Start of Block

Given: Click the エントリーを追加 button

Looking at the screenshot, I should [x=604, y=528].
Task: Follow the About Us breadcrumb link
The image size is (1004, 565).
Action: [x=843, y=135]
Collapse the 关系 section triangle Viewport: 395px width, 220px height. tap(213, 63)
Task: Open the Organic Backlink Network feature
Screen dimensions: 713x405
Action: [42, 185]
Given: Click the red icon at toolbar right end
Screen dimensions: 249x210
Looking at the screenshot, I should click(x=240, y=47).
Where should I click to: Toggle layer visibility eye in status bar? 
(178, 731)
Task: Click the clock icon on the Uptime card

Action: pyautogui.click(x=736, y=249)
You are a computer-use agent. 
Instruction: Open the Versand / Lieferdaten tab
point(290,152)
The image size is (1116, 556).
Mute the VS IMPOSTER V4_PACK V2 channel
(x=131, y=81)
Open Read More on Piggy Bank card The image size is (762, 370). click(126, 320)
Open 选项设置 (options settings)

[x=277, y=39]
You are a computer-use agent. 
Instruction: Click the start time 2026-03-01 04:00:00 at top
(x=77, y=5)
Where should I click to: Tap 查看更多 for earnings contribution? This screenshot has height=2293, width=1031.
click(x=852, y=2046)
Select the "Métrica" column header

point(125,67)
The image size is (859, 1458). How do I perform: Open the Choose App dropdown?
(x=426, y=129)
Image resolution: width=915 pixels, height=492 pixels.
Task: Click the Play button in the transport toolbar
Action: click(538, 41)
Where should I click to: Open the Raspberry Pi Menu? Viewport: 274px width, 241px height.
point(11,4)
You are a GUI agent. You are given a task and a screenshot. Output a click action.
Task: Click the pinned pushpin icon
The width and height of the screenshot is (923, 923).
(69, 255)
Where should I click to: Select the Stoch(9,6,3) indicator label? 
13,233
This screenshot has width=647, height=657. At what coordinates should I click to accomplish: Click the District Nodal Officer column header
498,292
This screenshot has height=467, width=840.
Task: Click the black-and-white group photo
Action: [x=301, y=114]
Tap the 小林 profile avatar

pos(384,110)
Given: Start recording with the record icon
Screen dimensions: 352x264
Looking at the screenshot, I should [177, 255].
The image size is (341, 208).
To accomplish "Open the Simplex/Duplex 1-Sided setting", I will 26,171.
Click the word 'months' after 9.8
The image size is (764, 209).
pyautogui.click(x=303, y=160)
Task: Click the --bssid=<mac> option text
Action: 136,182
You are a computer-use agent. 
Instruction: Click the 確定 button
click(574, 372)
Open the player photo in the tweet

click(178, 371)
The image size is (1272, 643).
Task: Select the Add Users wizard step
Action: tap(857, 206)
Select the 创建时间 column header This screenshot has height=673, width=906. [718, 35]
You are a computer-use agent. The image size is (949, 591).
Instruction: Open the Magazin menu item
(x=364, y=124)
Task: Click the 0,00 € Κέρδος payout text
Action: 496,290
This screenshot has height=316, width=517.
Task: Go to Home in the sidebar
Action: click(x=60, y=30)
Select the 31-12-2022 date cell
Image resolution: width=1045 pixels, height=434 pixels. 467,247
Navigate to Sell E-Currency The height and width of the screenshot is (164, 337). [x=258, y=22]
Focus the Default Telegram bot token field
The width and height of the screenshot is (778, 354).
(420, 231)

End of Block

* WHAT THE TASK ASKS: Transcribe the records above exactly, beginning at the line that contains "Given: Start recording with the record icon" and ending with the line that contains "The image size is (341, 208).", both included, and nothing else.

* WRITTEN ANSWER:
Given: Start recording with the record icon
Screen dimensions: 352x264
Looking at the screenshot, I should [177, 255].
The image size is (341, 208).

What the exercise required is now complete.